Vorgegebener Textauszug:
Anfangs mag Zaïna ihren Vater gar nicht, aber sie hat keine Wahl: Entweder muss sie bei Omar bleiben, den sie für den Tod ihrer Mutter verantwortlich macht, oder mit ihrem Vater gehen, der ihre Mutter vor Jahren einfach weggeschickt hatte. Es beginnt eine lange, harte und gefährliche Reise durch die raue Schönheit des Atlasgebirges.
Ist dies ein Märchen oder Realität? Sind wir im Hier und Jetzt – oder in einer Welt aus längst vergangener Zeit? Das sind die Fragen, die man sich als Zuschauer von Zaïna – Königin der Pferde stellt. Denn der französische Drehbuchautor und Regisseur Bourlem Guerdjou konnte sich offenbar nicht so recht entscheiden, ob er lieber ein Märchen oder doch einen Abenteuerfilm drehen wollte.

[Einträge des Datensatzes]

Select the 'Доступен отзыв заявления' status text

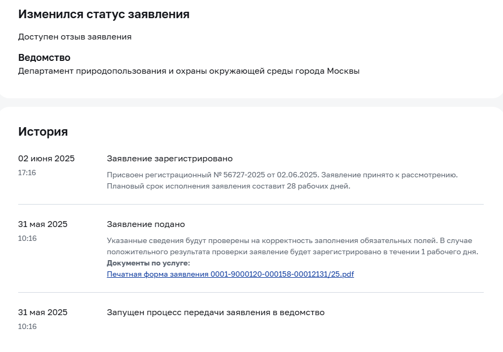point(75,37)
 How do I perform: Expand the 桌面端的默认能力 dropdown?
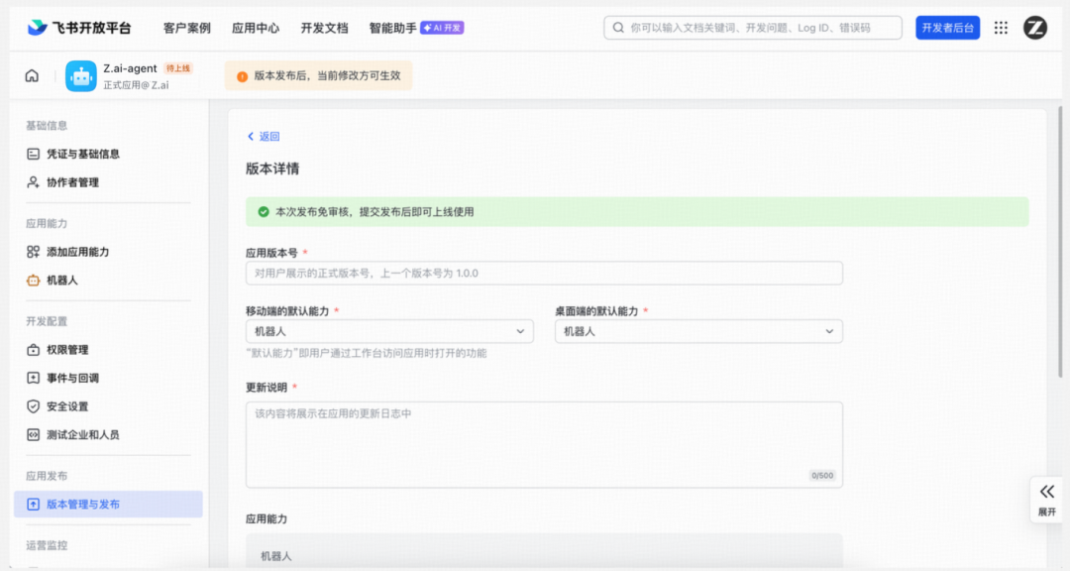(698, 331)
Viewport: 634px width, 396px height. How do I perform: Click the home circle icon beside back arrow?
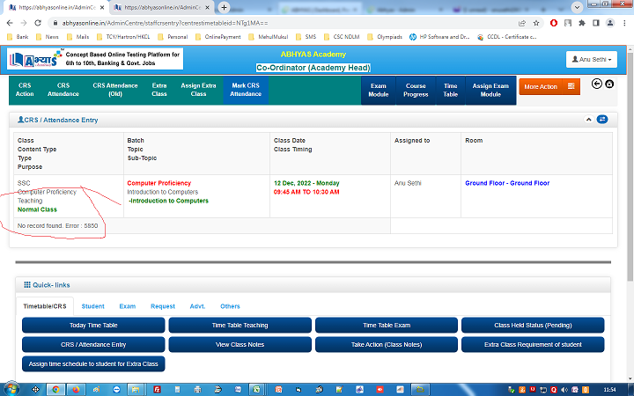[608, 84]
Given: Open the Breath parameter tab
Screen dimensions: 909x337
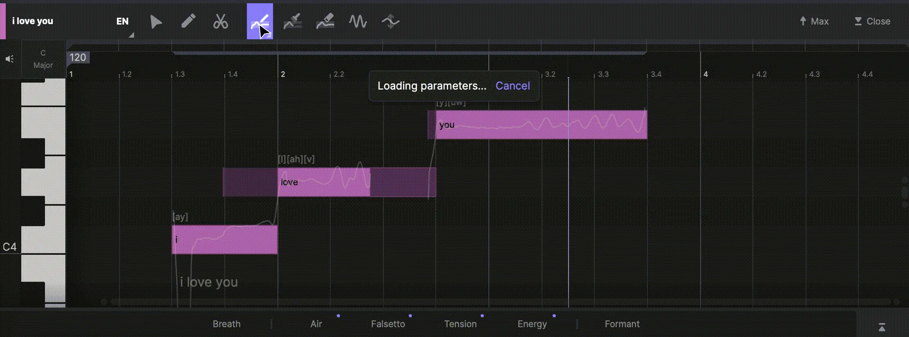Looking at the screenshot, I should (226, 324).
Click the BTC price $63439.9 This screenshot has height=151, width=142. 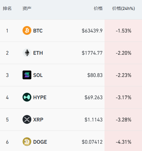92,31
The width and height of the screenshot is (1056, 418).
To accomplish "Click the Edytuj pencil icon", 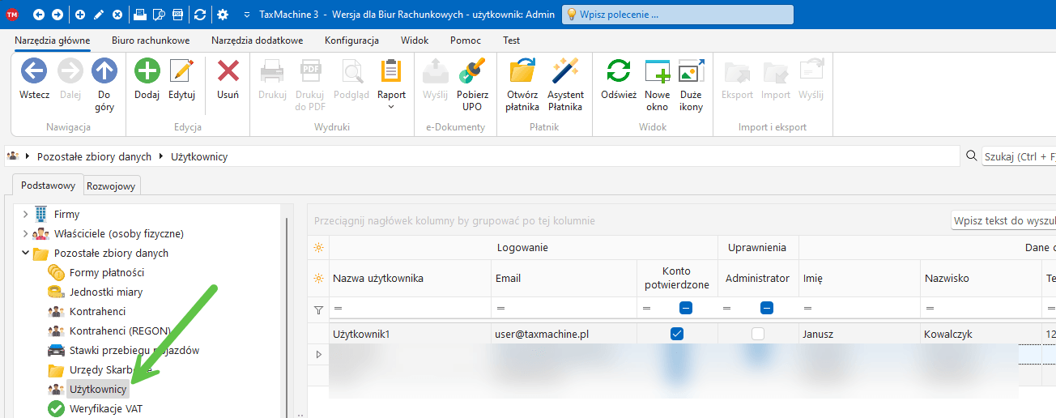I will click(x=181, y=73).
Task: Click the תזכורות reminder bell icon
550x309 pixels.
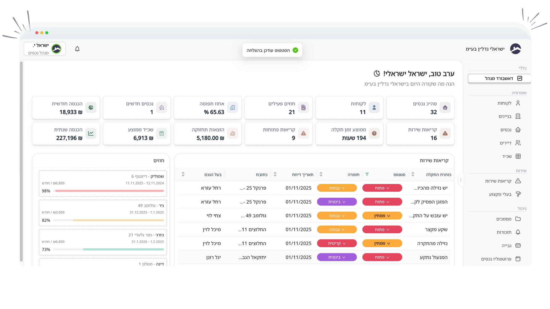Action: click(x=518, y=232)
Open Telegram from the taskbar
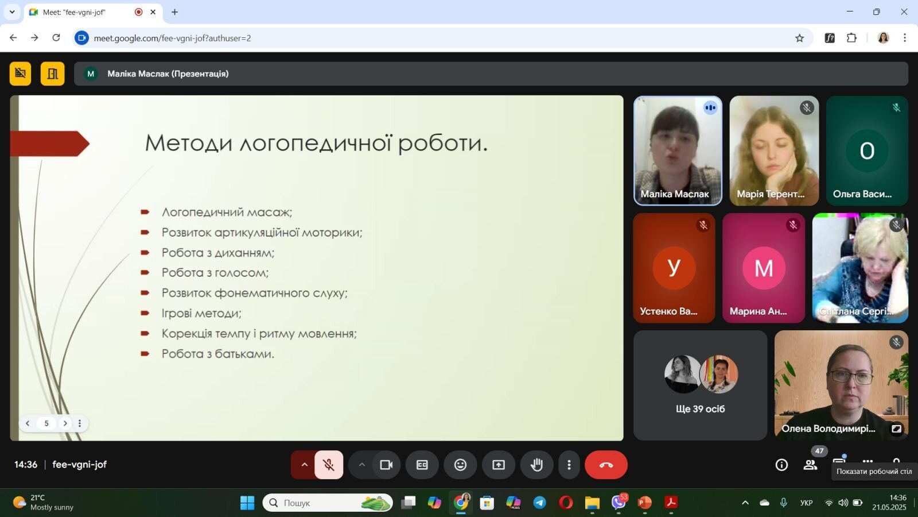This screenshot has height=517, width=918. (539, 503)
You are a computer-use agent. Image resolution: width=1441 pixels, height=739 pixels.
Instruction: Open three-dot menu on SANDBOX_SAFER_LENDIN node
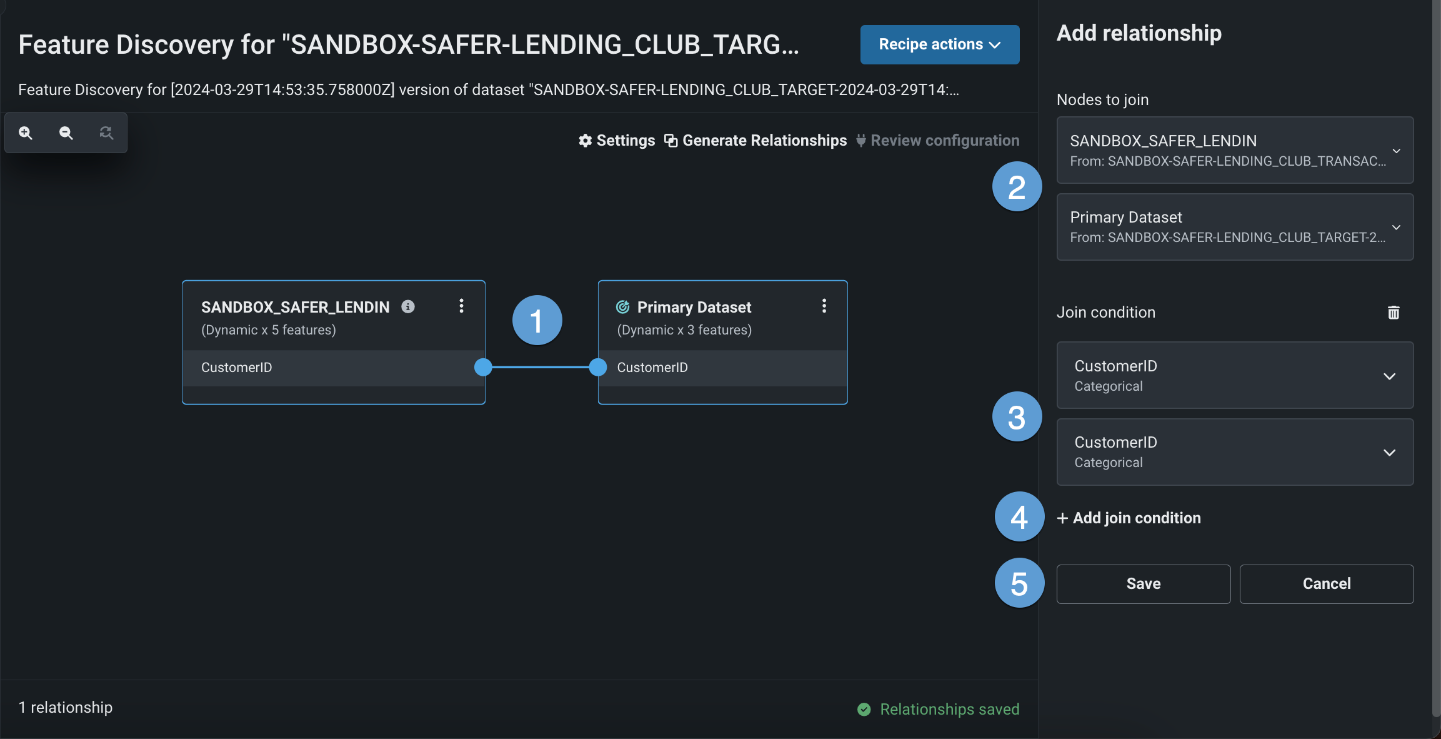[x=461, y=306]
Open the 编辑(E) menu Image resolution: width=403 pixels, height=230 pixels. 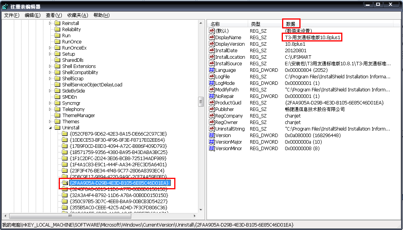(x=33, y=15)
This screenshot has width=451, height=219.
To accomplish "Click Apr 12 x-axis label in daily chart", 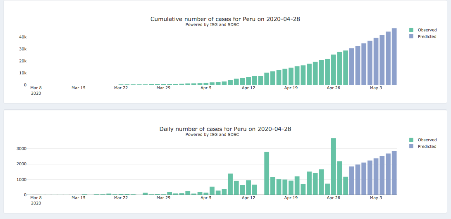I will point(248,198).
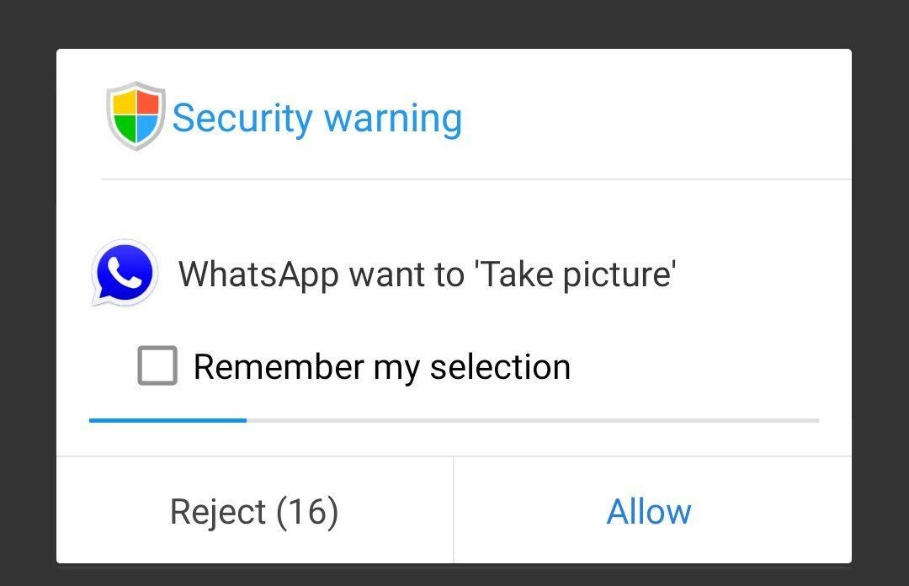Click the blue filled portion of countdown bar
909x586 pixels.
(167, 420)
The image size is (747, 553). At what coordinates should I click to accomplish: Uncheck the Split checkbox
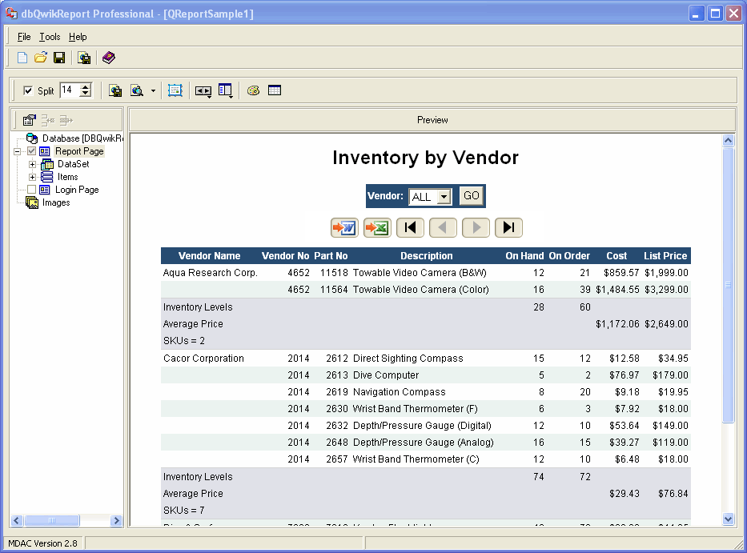click(29, 91)
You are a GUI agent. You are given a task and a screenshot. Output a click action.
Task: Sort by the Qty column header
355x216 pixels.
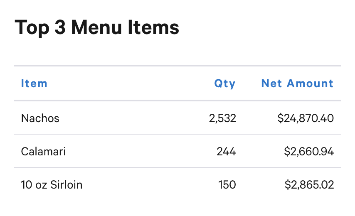coord(225,84)
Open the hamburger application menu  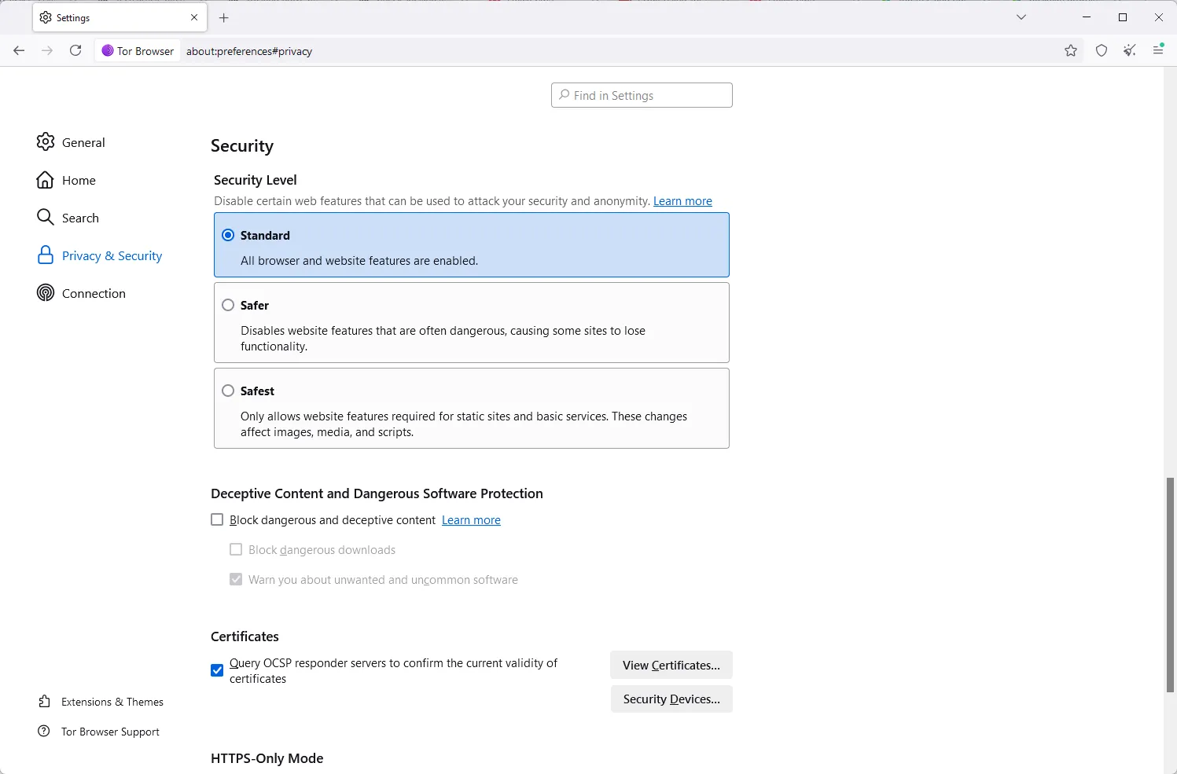(1158, 50)
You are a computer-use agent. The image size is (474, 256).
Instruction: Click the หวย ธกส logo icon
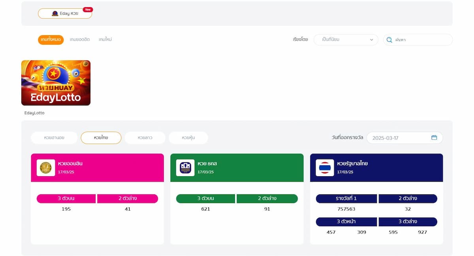pos(185,168)
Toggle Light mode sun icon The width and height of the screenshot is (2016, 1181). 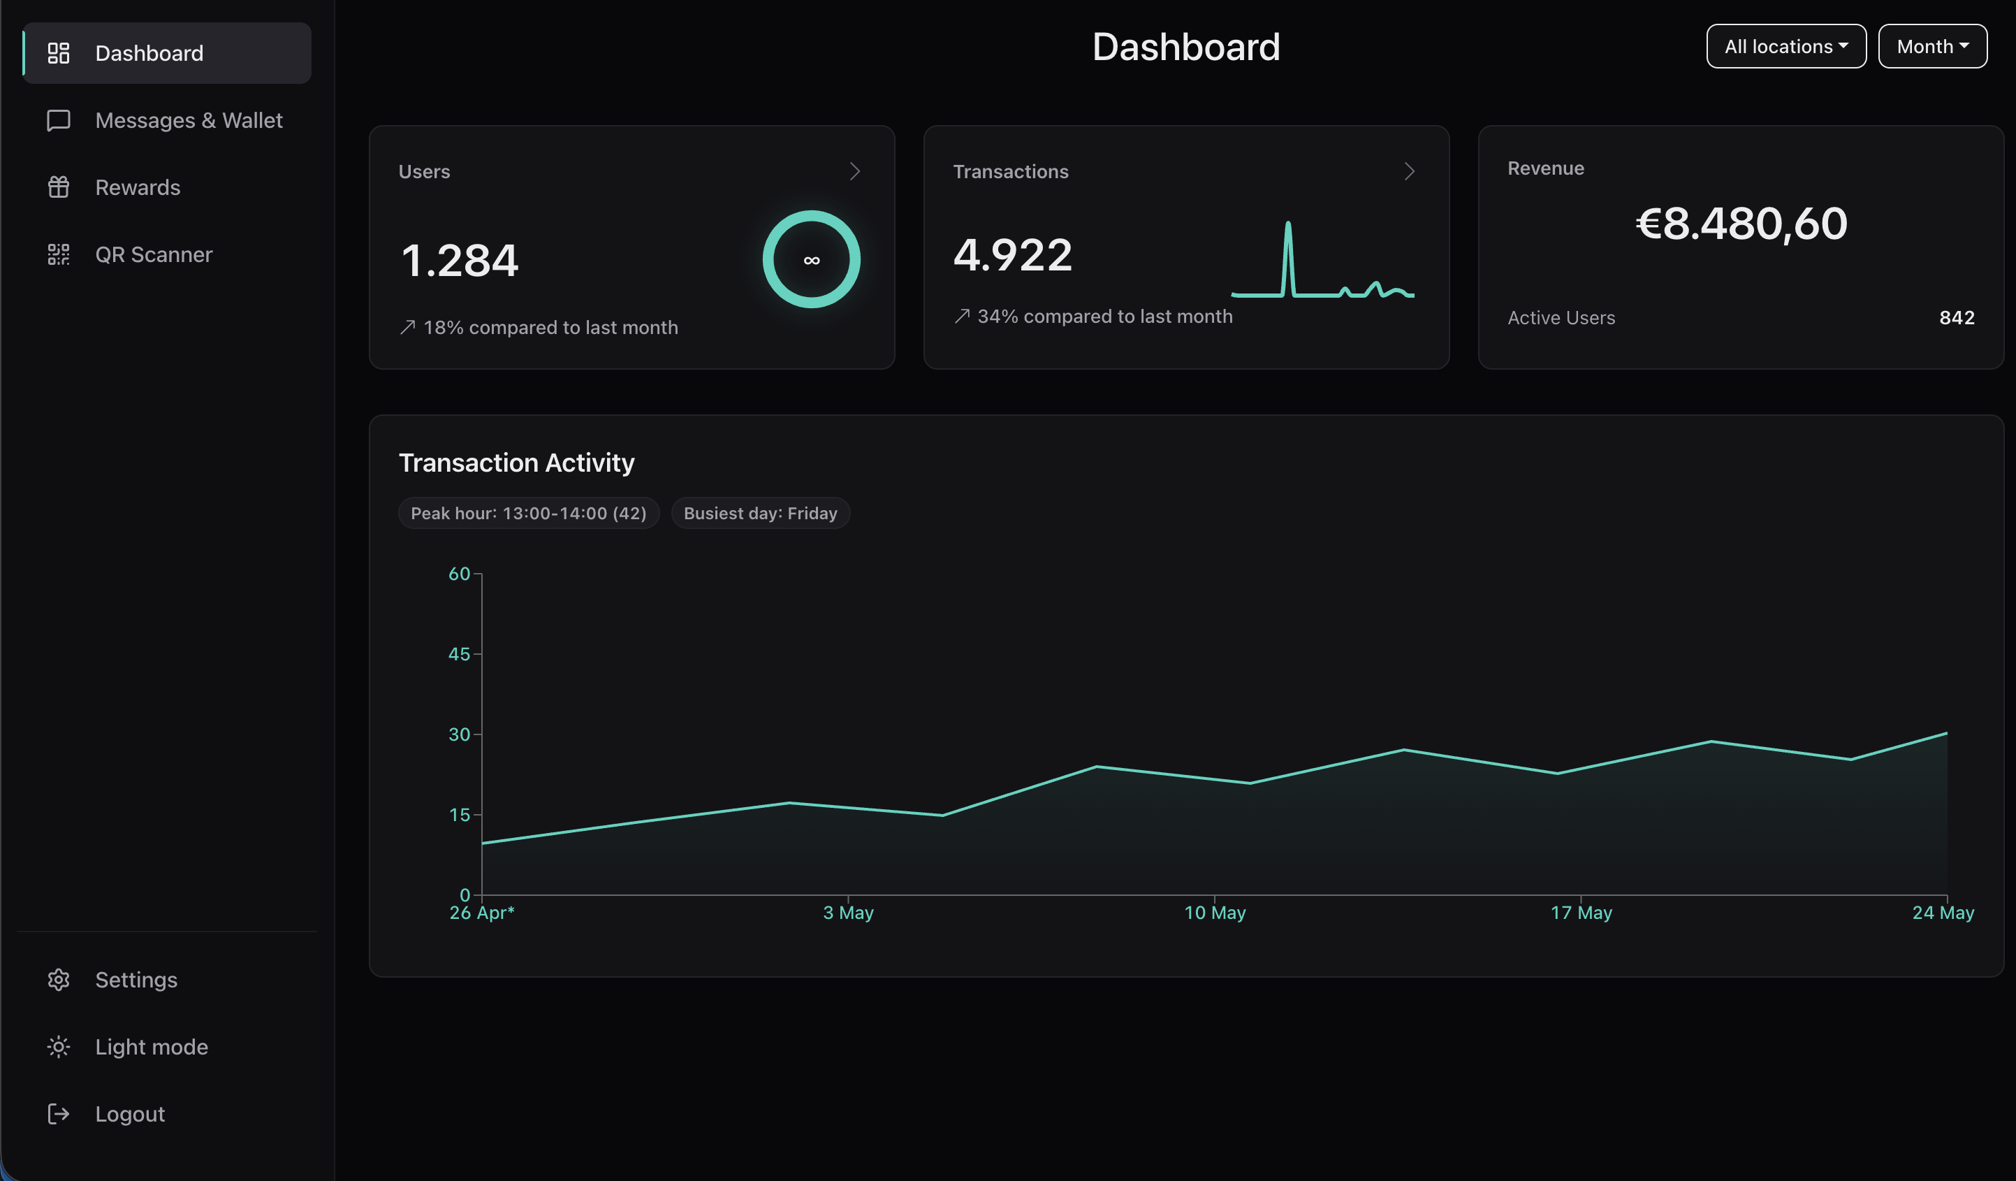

Angestrebtes Ziel A: Aktualisiere im Textauszug über Zaïna alles von „Anfangs mag Zaïna“ bis hinunter zu „Abenteuerfilm drehen wollte.“ und setze dabei „Onkel“ an die Stelle von „Vater“.
Angestrebtes Ziel B:
Beantworte anhand des Textauszugs über Zaïna diese Fragen:
(i) Wen macht Zaïna für den Tod ihrer Mutter verantwortlich?
(ii) Durch welches Gebirge führt die Reise?
(iii) Welche Nationalität hat der Regisseur Bourlem Guerdjou?
Die Daten werden hier nicht gebraucht.

Richtiges Ergebnis A:
Anfangs mag Zaïna ihren Onkel gar nicht, aber sie hat keine Wahl: Entweder muss sie bei Omar bleiben, den sie für den Tod ihrer Mutter verantwortlich macht, oder mit ihrem Onkel gehen, der ihre Mutter vor Jahren einfach weggeschickt hatte. Es beginnt eine lange, harte und gefährliche Reise durch die raue Schönheit des Atlasgebirges.
Ist dies ein Märchen oder Realität? Sind wir im Hier und Jetzt – oder in einer Welt aus längst vergangener Zeit? Das sind die Fragen, die man sich als Zuschauer von Zaïna – Königin der Pferde stellt. Denn der französische Drehbuchautor und Regisseur Bourlem Guerdjou konnte sich offenbar nicht so recht entscheiden, ob er lieber ein Märchen oder doch einen Abenteuerfilm drehen wollte.

Richtiges Ergebnis B:
(i) Omar
(ii) Durch das Atlasgebirge
(iii) Er ist Franzose.